**Work task**
Find every line in the records that holds the string "computer". Copy each one.

+-------+

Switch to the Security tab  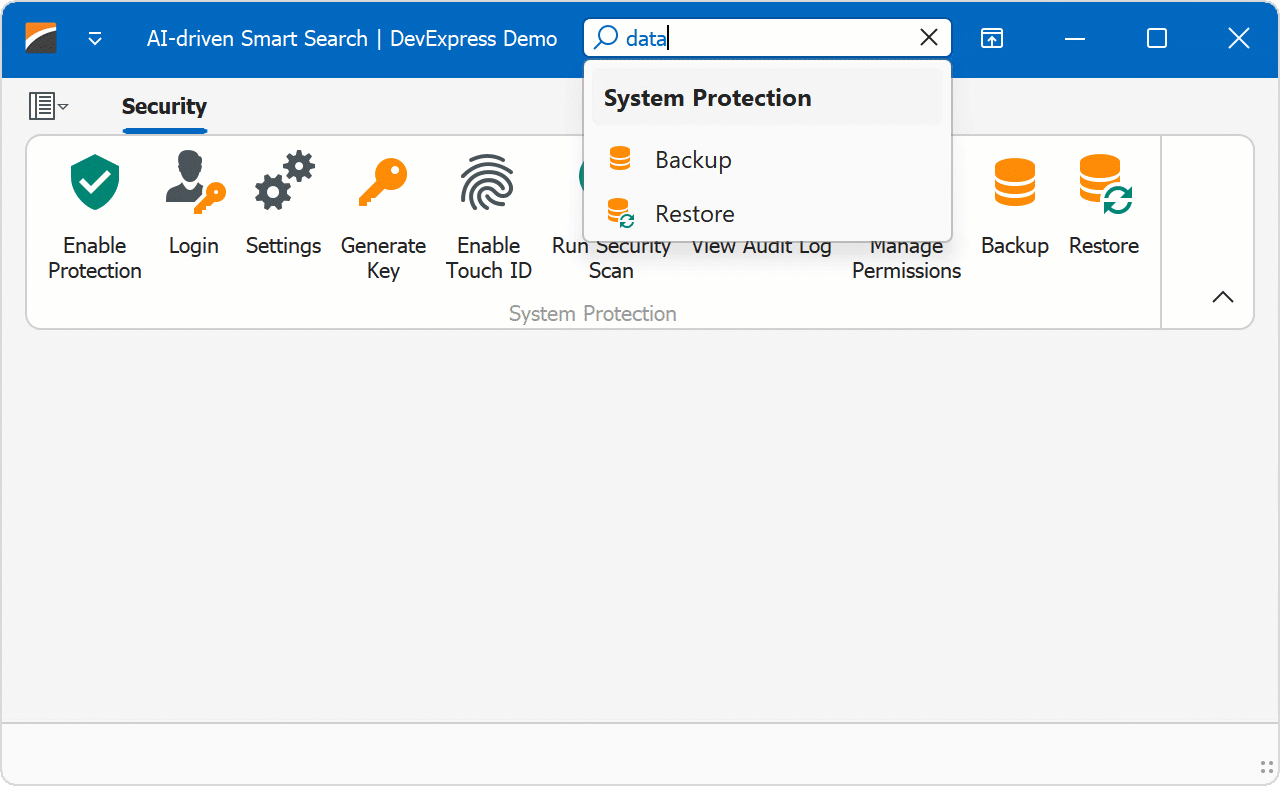[164, 106]
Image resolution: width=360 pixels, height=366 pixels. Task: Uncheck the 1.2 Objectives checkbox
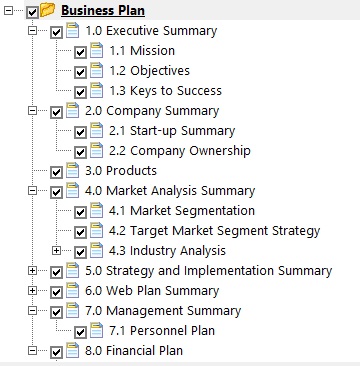(x=80, y=72)
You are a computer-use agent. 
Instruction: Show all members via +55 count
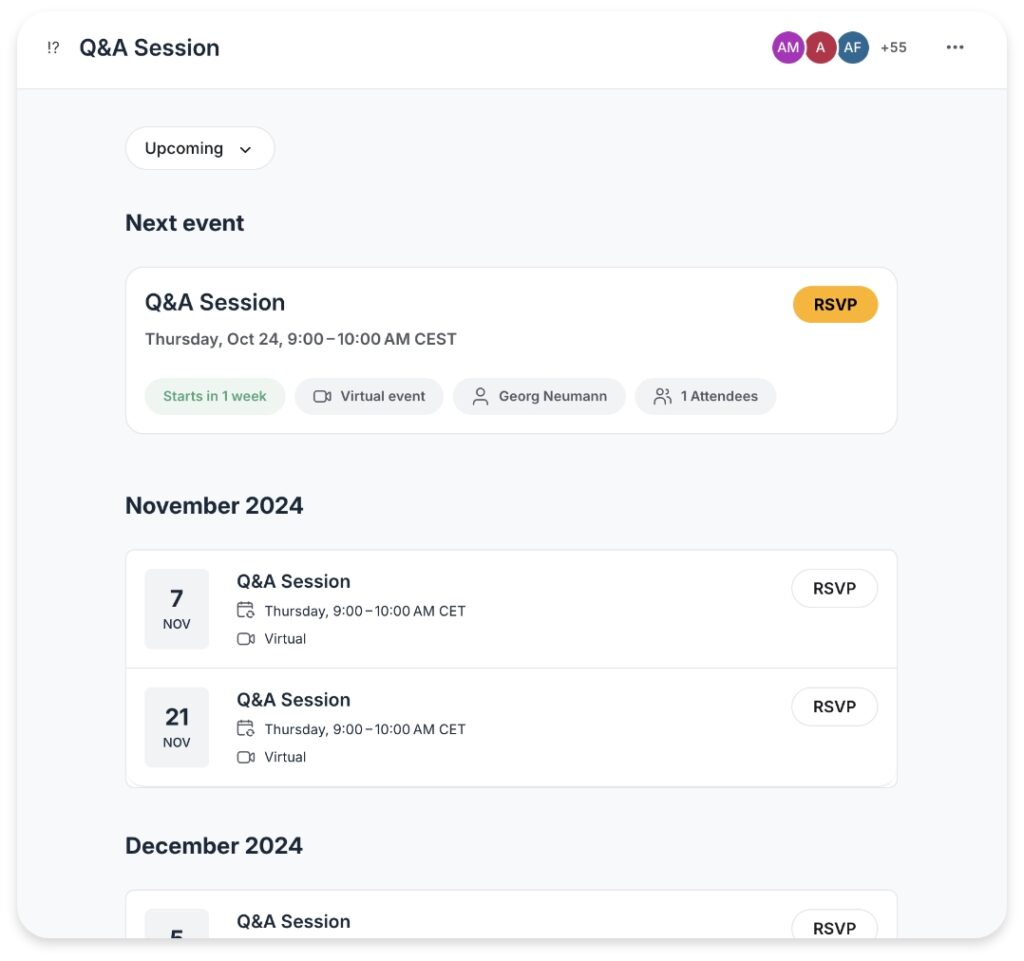click(893, 47)
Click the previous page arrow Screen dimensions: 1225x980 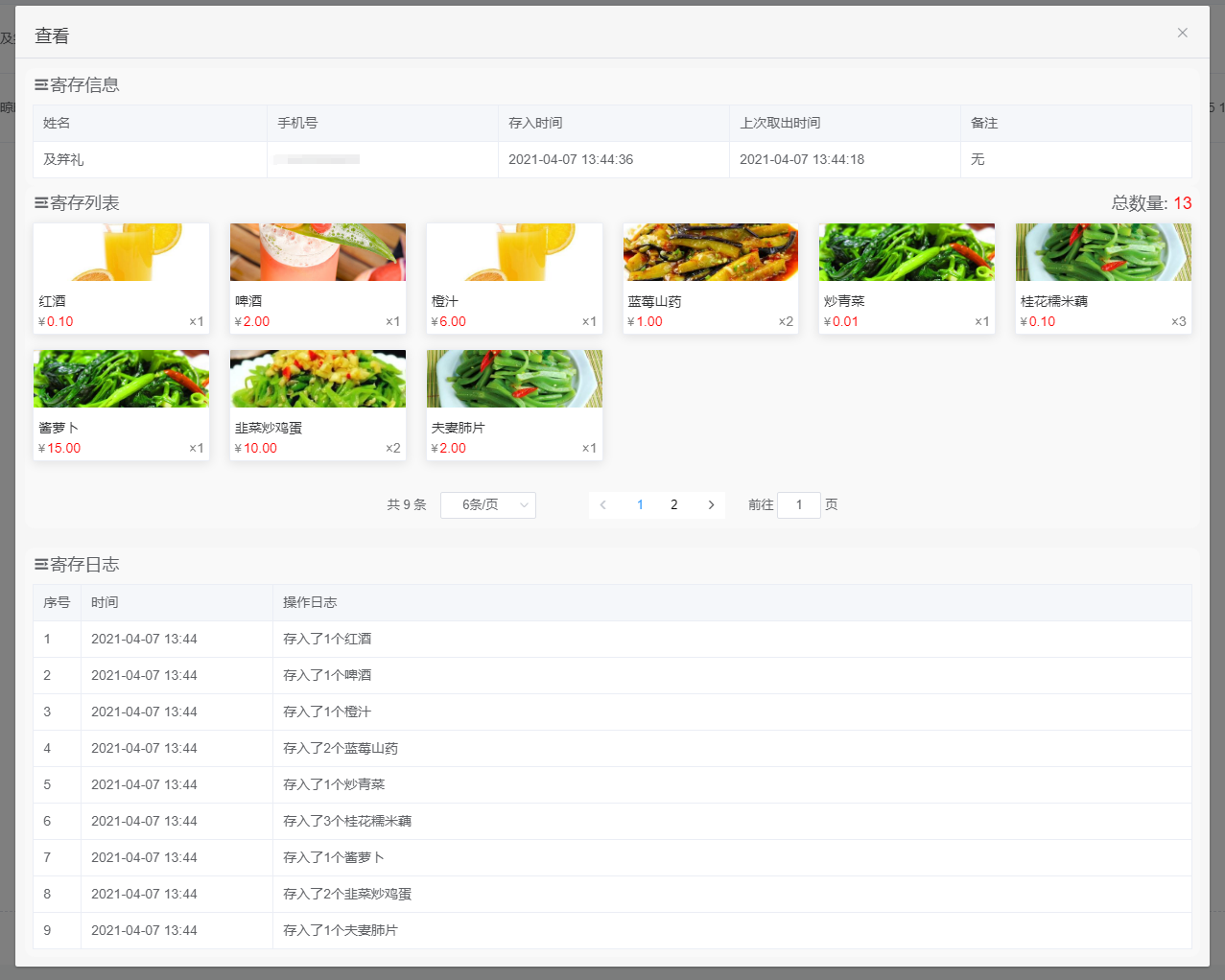[x=602, y=505]
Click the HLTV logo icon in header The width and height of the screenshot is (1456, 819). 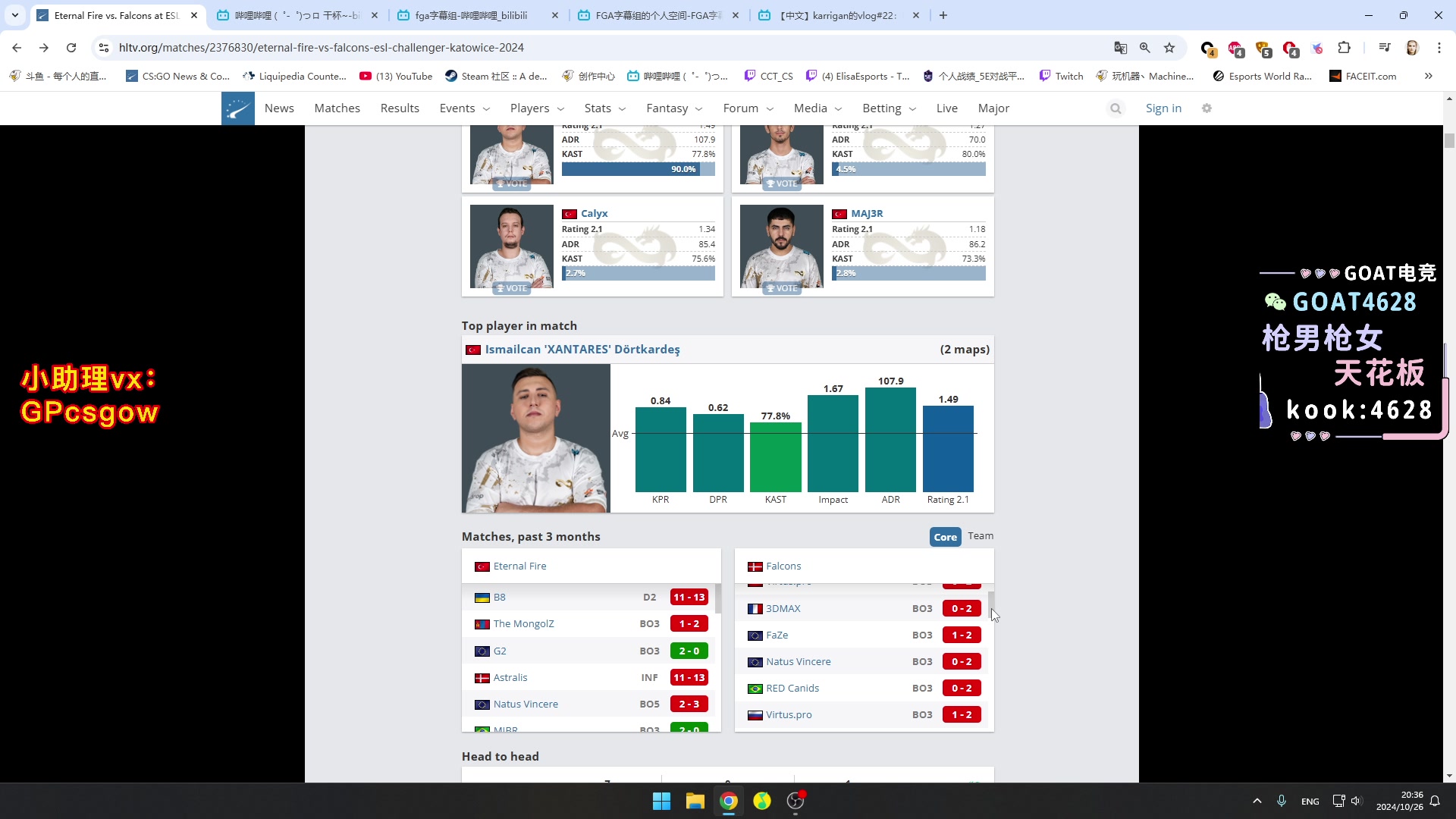[237, 108]
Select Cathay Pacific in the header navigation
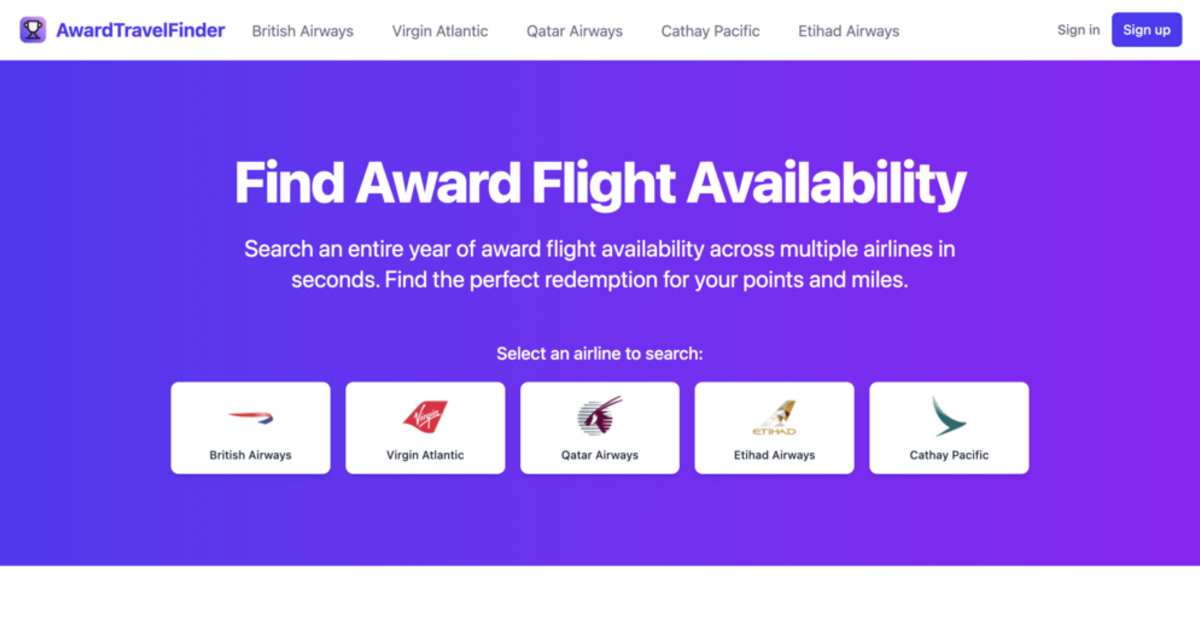Screen dimensions: 1200x630 click(710, 31)
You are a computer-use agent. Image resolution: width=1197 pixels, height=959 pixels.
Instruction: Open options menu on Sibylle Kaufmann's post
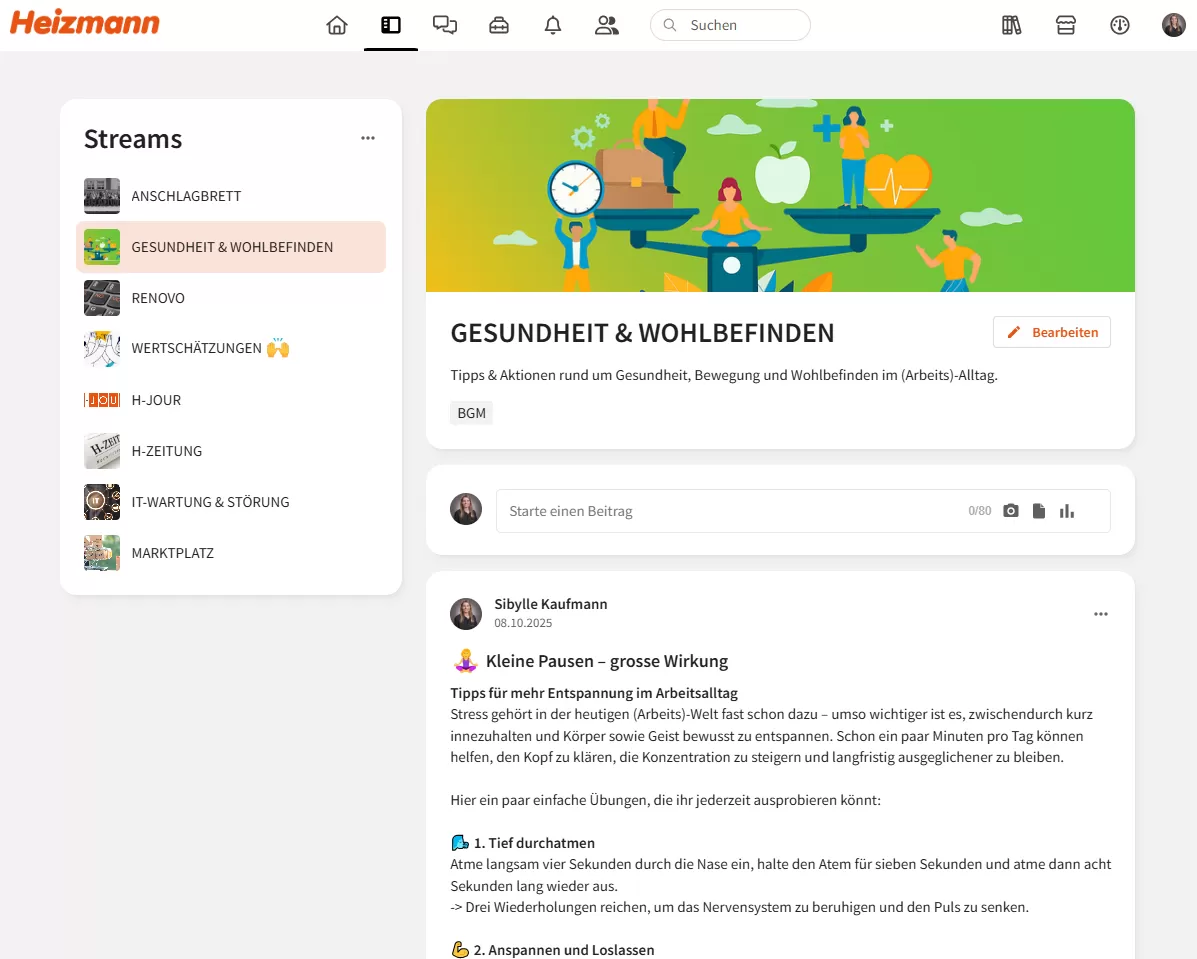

+-------+

**Result of the exercise**
You are a computer-use agent. 
You are a computer-use agent. Image resolution: width=1197 pixels, height=959 pixels.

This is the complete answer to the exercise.